10.3. Jobufo has informed its employees in detail about the relevant statutory and contractually agreed data protection regulations and has obligated them to observe data secrecy.
10.4. Jobufo shall comply with the Partner's instructions, i.e. written instructions which are directed towards specific data protection handling (e.g. use, anonymization, blocking, deletion, surrender) of the data addressed. If it is of the opinion that an instruction of the Partner is unlawful, it shall be obliged to notify the Partner thereof without undue delay.
10.5. If, upon termination of this Agreement or , no instruction is issued by the Partner regarding the return or deletion of the data, Jobufo shall set a deadline of one week for the Partner to issue instructions. If no instruction is issued despite the setting of the deadline, Jobufo shall return the data to the Partner. If it is not possible to return the data, Jobufo will delete the data after the fruitless expiration of a further period of one week, unless this conflicts with statutory retention periods.
10.6. Jobufo shall inform the Partner immediately in the event of complaints, objections by the responsible supervisory authorities, or other threats and violations and shall take appropriate measures in coordination with the Partner. In all other respects, the provisions of the Data Processing Agreement (Annex 1) shall apply.
10.7. Both Parties oblige themselves to keep their websites and data free of illegal content and to observe the relevant laws and regulations.
§ 11 Miscellaneous
11.1. This Agreement contains all agreements made between the Parties. All amendments and supplements must be made in writing. This also applies to the waiver of the written form requirement. In all other respects, the Jobufo Terms of Use available at jobufo.com/en/legal/ shall apply.
11.2. To ensure 100% GDPR compliance, by signing this cooperation agreement you accept the order data processing agreement at jobufo.com/dpa_eng, too.

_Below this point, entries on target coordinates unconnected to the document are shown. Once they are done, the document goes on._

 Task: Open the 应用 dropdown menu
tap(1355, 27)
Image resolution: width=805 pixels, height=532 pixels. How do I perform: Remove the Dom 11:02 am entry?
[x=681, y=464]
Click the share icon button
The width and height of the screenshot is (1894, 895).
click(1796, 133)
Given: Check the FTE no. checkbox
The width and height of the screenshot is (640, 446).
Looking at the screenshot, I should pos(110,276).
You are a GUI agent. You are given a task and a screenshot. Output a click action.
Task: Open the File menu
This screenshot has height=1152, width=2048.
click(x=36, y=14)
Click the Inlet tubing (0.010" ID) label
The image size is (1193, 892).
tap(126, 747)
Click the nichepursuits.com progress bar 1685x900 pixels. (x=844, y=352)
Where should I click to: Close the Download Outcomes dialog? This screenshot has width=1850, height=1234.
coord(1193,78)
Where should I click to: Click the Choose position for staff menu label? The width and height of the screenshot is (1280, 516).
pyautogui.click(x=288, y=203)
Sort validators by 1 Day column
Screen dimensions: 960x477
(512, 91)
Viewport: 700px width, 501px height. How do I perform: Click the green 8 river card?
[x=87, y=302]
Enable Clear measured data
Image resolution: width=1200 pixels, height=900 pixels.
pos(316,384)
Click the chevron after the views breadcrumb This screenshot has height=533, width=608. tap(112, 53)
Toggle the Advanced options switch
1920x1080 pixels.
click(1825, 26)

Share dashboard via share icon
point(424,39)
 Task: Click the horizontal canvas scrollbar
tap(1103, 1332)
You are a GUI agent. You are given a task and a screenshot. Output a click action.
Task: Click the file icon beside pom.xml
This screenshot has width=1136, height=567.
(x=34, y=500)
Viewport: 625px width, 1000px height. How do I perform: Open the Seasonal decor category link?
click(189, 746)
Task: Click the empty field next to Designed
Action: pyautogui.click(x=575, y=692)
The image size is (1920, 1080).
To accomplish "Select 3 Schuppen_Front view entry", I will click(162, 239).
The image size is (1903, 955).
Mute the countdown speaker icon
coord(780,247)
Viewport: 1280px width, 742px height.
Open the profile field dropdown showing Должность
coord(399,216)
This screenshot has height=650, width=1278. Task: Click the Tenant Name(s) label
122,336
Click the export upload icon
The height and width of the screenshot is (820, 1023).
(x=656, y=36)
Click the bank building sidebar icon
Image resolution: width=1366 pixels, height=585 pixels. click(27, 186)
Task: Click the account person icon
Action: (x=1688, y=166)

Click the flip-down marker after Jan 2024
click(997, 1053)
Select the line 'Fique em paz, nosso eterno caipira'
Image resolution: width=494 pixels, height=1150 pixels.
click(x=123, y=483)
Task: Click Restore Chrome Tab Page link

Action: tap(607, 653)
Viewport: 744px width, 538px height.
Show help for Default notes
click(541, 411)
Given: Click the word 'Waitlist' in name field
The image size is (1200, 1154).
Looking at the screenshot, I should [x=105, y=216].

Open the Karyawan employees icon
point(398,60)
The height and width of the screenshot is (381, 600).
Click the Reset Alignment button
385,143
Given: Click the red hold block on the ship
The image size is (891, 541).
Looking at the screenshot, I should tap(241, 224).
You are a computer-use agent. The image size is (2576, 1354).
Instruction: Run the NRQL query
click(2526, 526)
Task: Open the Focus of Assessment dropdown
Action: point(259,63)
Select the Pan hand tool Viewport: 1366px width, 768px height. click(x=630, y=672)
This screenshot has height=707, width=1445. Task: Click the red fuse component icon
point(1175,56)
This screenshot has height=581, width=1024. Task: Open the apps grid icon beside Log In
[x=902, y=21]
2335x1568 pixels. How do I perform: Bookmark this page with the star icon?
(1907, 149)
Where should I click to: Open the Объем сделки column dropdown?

11.3. This Agreement is construed in accordance with and governed by German law, with the exception of its provisions on the applicable law which would lead to the application of another law. The application of the UN Convention on Contracts for the International Sale of Goods (“CISG”) is excluded. The place of performance and jurisdiction for all disputes arising from and in connection with this Agreement is Berlin, Germany.
11.4. Should any provision of this Agreement be or become invalid in part or in their entirety, the validity of the remaining provisions shall not be affected. The Parties shall rather undertake to replace the invalid provision with a valid provision that comes closest to it in terms of the economic result and best corresponds to the purpose of the Agreement.